**EXCERPTED TEXT:**

*** Block opens ***

Columbia University Medical Center (CUMC) researchers have found that decision-making accuracy can be improved by postponing the onset of a decision by a mere fraction of a second. The results could further our understanding of neuropsychiatric conditions characterized by abnormalities in cognitive function and lead to new training strategies to improve decision-making in high-stake environments. The study was published in the online issue of the journal PLoS One.
“Decision making isn’t always easy, and sometimes we make errors on seemingly trivial tasks, especially if multiple sources of information compete for our attention,” said first author Tobias Teichert, PhD, a postdoctoral research scientist in neuroscience at CUMC at the time of the study and now an assistant professor of psychiatry at the University of Pittsburgh. “We have identified a novel mechanism that is surprisingly effective at improving response accuracy.
The mechanism requires that decision-makers do nothing – just briefly. “Postponing the onset of the decision process by as little as 50 to 100 milliseconds enables the brain to focus attention on the most relevant information and block out irrelevant distractors,” said last author Jack Grinband, PhD, associate research scientist in the Taub Institute and assistant professor of clinical radiology (physics). “This way, rather than working longer or harder at making the decision, the brain simply postpones the decision onset to a more beneficial point in time.”

*** Block closes ***

**DATA SHOWN:**
*** Block opens ***

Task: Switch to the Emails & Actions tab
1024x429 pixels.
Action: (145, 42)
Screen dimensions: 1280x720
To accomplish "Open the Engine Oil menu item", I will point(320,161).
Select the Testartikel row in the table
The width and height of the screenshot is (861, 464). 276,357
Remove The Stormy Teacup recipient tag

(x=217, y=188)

*** Block closes ***
*** Block opens ***

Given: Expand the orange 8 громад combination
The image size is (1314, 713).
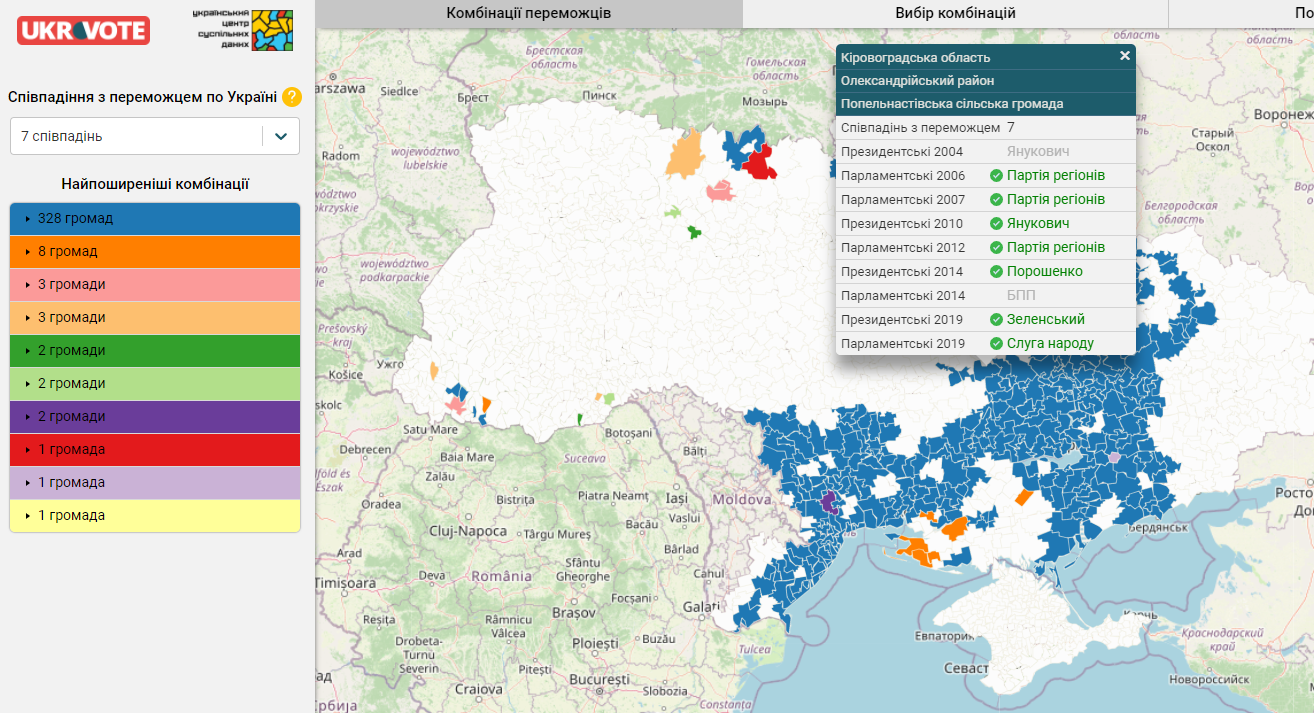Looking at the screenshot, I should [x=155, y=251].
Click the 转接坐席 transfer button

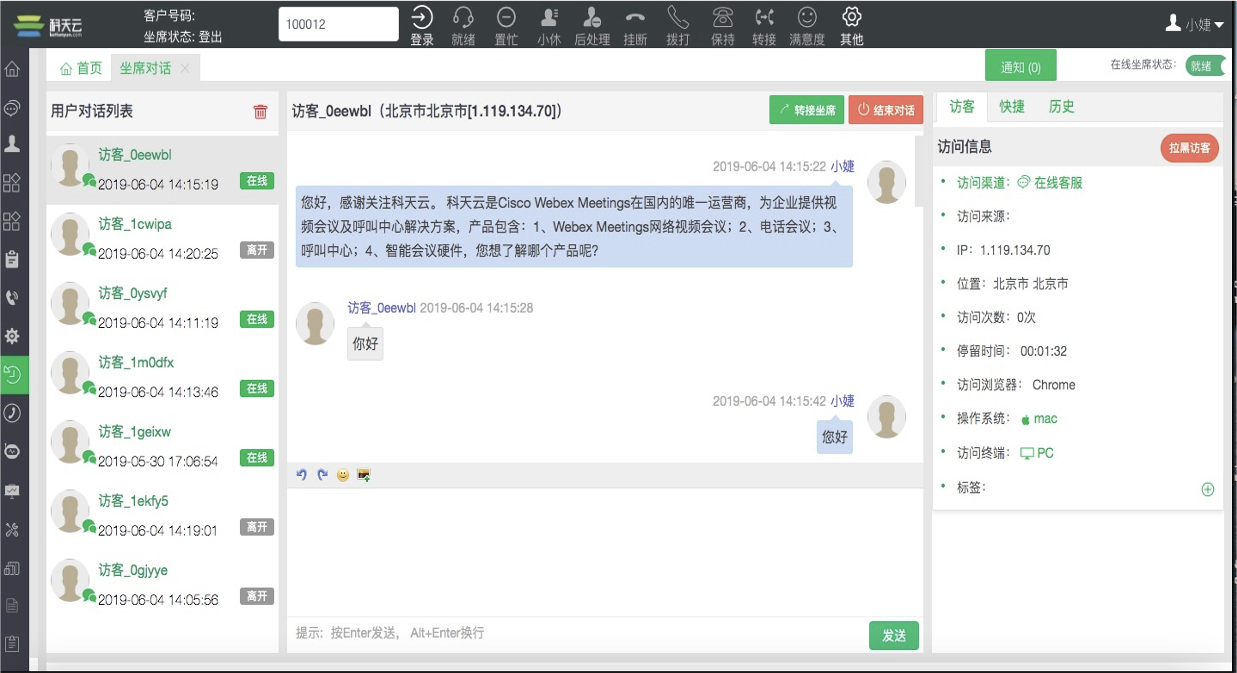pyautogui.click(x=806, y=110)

*** Block closes ***

**REQUIRED ACTION A:**
Answer from the article on delaying decisions:
(i) In which journal was the study published?
(ii) At which university is Tobias Teichert now an assistant professor?
(iii) By how many milliseconds does postponing the decision onset need to be, at the least, according to Jack Grinband?
**REQUIRED ACTION B:**
Reproduce the part of the article on delaying decisions starting with "Columbia University Medical" and going on through "journal PLoS One.".
The material plays no part here.

**WRITTEN ANSWER A:**
(i) PLoS One (its online issue)
(ii) The University of Pittsburgh
(iii) As little as 50 to 100 milliseconds

**WRITTEN ANSWER B:**
Columbia University Medical Center (CUMC) researchers have found that decision-making accuracy can be improved by postponing the onset of a decision by a mere fraction of a second. The results could further our understanding of neuropsychiatric conditions characterized by abnormalities in cognitive function and lead to new training strategies to improve decision-making in high-stake environments. The study was published in the online issue of the journal PLoS One.